[Collected data entries]

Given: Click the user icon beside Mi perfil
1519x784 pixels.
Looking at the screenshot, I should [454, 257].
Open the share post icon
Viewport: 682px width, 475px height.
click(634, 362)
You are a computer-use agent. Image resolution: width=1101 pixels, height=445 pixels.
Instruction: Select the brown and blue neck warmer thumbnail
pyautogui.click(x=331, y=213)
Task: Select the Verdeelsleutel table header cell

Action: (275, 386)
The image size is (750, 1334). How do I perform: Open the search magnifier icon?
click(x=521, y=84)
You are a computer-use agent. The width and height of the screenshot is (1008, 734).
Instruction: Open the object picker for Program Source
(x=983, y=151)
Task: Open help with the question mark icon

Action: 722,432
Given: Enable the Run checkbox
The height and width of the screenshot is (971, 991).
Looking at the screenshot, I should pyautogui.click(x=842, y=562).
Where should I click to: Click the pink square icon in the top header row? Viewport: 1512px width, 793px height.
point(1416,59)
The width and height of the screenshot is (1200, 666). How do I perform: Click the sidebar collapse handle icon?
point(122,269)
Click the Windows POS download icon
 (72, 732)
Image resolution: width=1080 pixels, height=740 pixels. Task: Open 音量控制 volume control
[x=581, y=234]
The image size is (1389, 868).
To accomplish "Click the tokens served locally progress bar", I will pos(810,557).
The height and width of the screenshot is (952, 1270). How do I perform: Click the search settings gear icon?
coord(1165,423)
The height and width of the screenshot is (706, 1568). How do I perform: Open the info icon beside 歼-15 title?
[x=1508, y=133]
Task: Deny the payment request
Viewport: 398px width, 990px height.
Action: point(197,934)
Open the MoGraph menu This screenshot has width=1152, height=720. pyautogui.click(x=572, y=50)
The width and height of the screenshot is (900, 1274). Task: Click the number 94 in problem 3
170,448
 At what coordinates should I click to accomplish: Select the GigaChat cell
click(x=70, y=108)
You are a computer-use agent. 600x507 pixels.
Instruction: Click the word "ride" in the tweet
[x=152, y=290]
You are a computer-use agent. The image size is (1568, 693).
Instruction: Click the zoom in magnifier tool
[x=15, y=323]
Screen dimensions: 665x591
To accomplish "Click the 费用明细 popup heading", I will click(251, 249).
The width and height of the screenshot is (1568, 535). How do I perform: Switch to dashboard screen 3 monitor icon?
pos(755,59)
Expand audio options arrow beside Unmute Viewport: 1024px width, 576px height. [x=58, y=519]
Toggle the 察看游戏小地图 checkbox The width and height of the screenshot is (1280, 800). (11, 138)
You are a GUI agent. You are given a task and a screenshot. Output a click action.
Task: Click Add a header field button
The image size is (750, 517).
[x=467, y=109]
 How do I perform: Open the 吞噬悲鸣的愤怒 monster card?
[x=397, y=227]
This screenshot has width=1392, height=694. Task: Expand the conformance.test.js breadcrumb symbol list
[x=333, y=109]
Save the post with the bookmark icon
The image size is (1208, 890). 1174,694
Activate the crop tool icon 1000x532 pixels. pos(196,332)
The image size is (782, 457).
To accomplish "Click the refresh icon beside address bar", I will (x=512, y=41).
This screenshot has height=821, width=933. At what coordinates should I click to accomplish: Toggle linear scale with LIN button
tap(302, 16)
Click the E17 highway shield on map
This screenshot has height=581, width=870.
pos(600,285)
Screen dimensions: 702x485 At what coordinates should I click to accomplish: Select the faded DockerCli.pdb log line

### [TASK DESCRIPTION]
Faithfully reproduce all of the records, character for character.

### [TASK RESULT]
Given: Click the user icon beside Mi perfil
1519x784 pixels.
Looking at the screenshot, I should [454, 257].
Open the share post icon
Viewport: 682px width, 475px height.
click(634, 362)
You are a computer-use agent. Image resolution: width=1101 pixels, height=445 pixels.
Instruction: Select the brown and blue neck warmer thumbnail
pyautogui.click(x=331, y=213)
Task: Select the Verdeelsleutel table header cell

Action: (275, 386)
The image size is (750, 1334). How do I perform: Open the search magnifier icon?
click(x=521, y=84)
You are a computer-use agent. The width and height of the screenshot is (1008, 734).
Instruction: Open the object picker for Program Source
(x=983, y=151)
Task: Open help with the question mark icon

Action: 722,432
Given: Enable the Run checkbox
The height and width of the screenshot is (971, 991).
Looking at the screenshot, I should pyautogui.click(x=842, y=562).
Where should I click to: Click the pink square icon in the top header row? Viewport: 1512px width, 793px height.
point(1416,59)
The width and height of the screenshot is (1200, 666). How do I perform: Click the sidebar collapse handle icon?
point(122,269)
Click the Windows POS download icon
 (72, 732)
Image resolution: width=1080 pixels, height=740 pixels. Task: Open 音量控制 volume control
[x=581, y=234]
The image size is (1389, 868).
To accomplish "Click the tokens served locally progress bar", I will pos(810,557).
The height and width of the screenshot is (952, 1270). How do I perform: Click the search settings gear icon?
coord(1165,423)
The height and width of the screenshot is (706, 1568). How do I perform: Open the info icon beside 歼-15 title?
[x=1508, y=133]
Task: Deny the payment request
Viewport: 398px width, 990px height.
Action: point(197,934)
Open the MoGraph menu This screenshot has width=1152, height=720. pyautogui.click(x=572, y=50)
The width and height of the screenshot is (900, 1274). Task: Click the number 94 in problem 3
170,448
 At what coordinates should I click to accomplish: Select the GigaChat cell
click(x=70, y=108)
You are a computer-use agent. 600x507 pixels.
Instruction: Click the word "ride" in the tweet
[x=152, y=290]
You are a computer-use agent. The image size is (1568, 693).
Instruction: Click the zoom in magnifier tool
[x=15, y=323]
Screen dimensions: 665x591
To accomplish "Click the 费用明细 popup heading", I will click(251, 249).
The width and height of the screenshot is (1568, 535). How do I perform: Switch to dashboard screen 3 monitor icon?
pos(755,59)
Expand audio options arrow beside Unmute Viewport: 1024px width, 576px height. [x=58, y=519]
Toggle the 察看游戏小地图 checkbox The width and height of the screenshot is (1280, 800). (11, 138)
You are a GUI agent. You are given a task and a screenshot. Output a click action.
Task: Click Add a header field button
The image size is (750, 517).
[x=467, y=109]
 How do I perform: Open the 吞噬悲鸣的愤怒 monster card?
[x=397, y=227]
This screenshot has width=1392, height=694. Task: Expand the conformance.test.js breadcrumb symbol list
[x=333, y=109]
Save the post with the bookmark icon
The image size is (1208, 890). 1174,694
Activate the crop tool icon 1000x532 pixels. pos(196,332)
The image size is (782, 457).
To accomplish "Click the refresh icon beside address bar", I will (x=512, y=41).
This screenshot has height=821, width=933. At what coordinates should I click to accomplish: Toggle linear scale with LIN button
tap(302, 16)
Click the E17 highway shield on map
This screenshot has height=581, width=870.
pos(600,285)
Screen dimensions: 702x485 At what coordinates should I click to accomplish: Select the faded DockerCli.pdb log line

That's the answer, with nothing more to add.